Alumna Author Weaves Together Life’s Material
Tory Henwood Hoen ’02 has worked at a communications consultancy, as a blogger, as a magazine editor, as a copywriter, and as the director of brand at a fashion startup. With all those jobs and all her other experiences, she could write a book.
She has. Two, in fact.
Add another job for Tory. She’s a novelist.
“As Nora Ephron famously wrote, ‘Everything is copy.’ I’ve had jobs I hated and jobs I loved, but when you’re an aspiring writer, it all amounts to experience that can later be plumbed,” Tory said by email recently. “As I was living my way through my 20s and 30s, my career often seemed chaotic and nonsensical to me. I was plagued with worry that I would never ‘find my passion.’ In retrospect, all those positions were great training for what I do now because they all involved writing and ‘making meaning.’ To me, that’s what writing is: making meaning from an infinite amount of possible material.”
Tory’s debut novel, The Arc, was published in 2022 by St. Martin’s Press, and her next novel, Before I Forget, is scheduled for release on December 2.
The storyline of The Arc came from an experience many have had.
“When I became single in my mid-30s, I tried dating apps for the first time,” Tory said. “The experience wasn’t as terrible as I expected, but I thought, ‘There must be a more sophisticated version of this.’ I began to envision a highly secretive matchmaking service, helmed by an enigmatic ‘relationship architect,’ that would psychologically profile its clients to help them find the right long-term partner. Once I had the glimmer of the idea, it took me about 18 months to complete a first draft, with many stops and starts along the way.”
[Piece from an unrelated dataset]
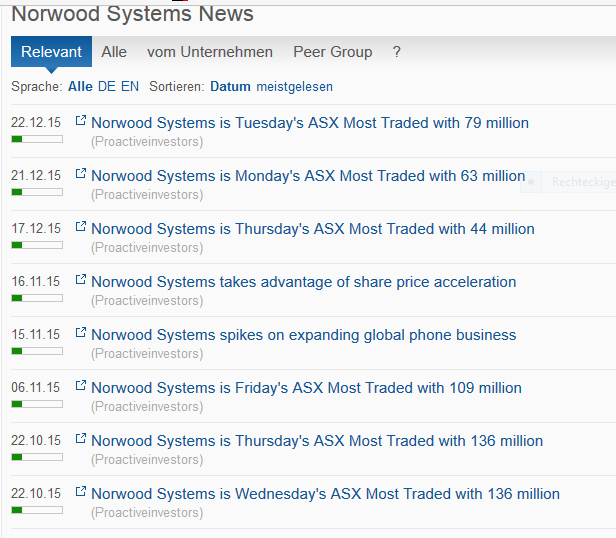Click external link icon beside Thursday's 136 million article
This screenshot has width=616, height=538.
pyautogui.click(x=81, y=440)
Tory said the premise of Before I Forget is “an aimless 20-something returns home to a remote lake in the Adirondacks to take care of her father who has dementia. After a series of uncanny events, she begins to think he might have psychic abilities, and before long, he becomes an unlikely oracle.”
“Some of the ingredients of this story came from my own lived experience,” Tory continued. “My father was diagnosed with Alzheimer’s when I was in my 20s, and though I was not his caretaker, his illness really affected my outlook and my sense of myself in the world. It made the stakes of life feel much higher, for better or worse. So, when planning this book, I started with a father-daughter relationship at the center of the story. I wanted this novel to take the reader, and the writer, on an unexpected journey that was as hopeful as it was sad. Many of the book’s zanier plot twists arose as I wrote — gifts from the literary gods, I guess.”
Tory is from West Hartford, Conn., has lived in New York and Paris, but is settling in Vermont.
“I’m fortunate to have been able to explore a wide range of interests and opportunities in different cities,” Tory said. “Recently, I became an SMBC (‘solo mother by choice’), and when I was pregnant with my daughter, I decided to trade my NYC life for a quieter one in the Upper Valley region of Vermont, so that I could be closer to family. I love cities, but I also love the pace and peace of small-town life. I knew I wanted to raise my daughter in a place where we could hike and ski and be in a daily dialogue with nature. So here we are.”
Tory was editor of the yearbook, The Confluence, her senior year. She played field hockey and lacrosse and remembers the playing fields as her favorite place on campus.
“I have fond memories of afternoons spent on the fields by the train tracks, waving at the trains as they traveled north,” Tory said. “It’s so romantic in my memory: being outside in the cool air, with my teammates, believing the outcome of a particular game was the most important thing in the world. To us, in those days, it was.”
Back then, she didn’t yet realize what else she was absorbing.
“Across every subject, my teachers at Loomis taught me to think critically,” Tory said. “It’s a skill I took for granted back then — ‘What’s the big deal? Can’t everyone think critically?’ — but now that I’m in my 40s, I realize just how rare and vital that skill is. Our world needs more fair-minded critical thinkers, and Loomis Chaffee helps create them.”
Tory is one of the judges this year in the Katharine Brush Flash Fiction Contest at Loomis Chaffee, in which students are asked to write, in 1,000 words or fewer, a piece of fiction involving a public space.
When Tory judges the contest, she will be looking for certain things. When asked what makes a good piece of flash fiction, she said, “Every word counts. I look for an interesting setting, clear stakes, compelling characters. I want to be surprised and moved — by an insight, a revelation, a mood. Flash fiction can be so powerful, but it’s challenging to write. What you leave out is just as important as what you include.”
We tossed one more question at Tory: If you could have dinner with any person, past or present, who would it be and why?
“I guess I’ll go big: Jesus Christ,” Tory answered.
She said she is not religious but would love to hear what Jesus “thinks about the current state of things.”
Sounds like a novel waiting to be written.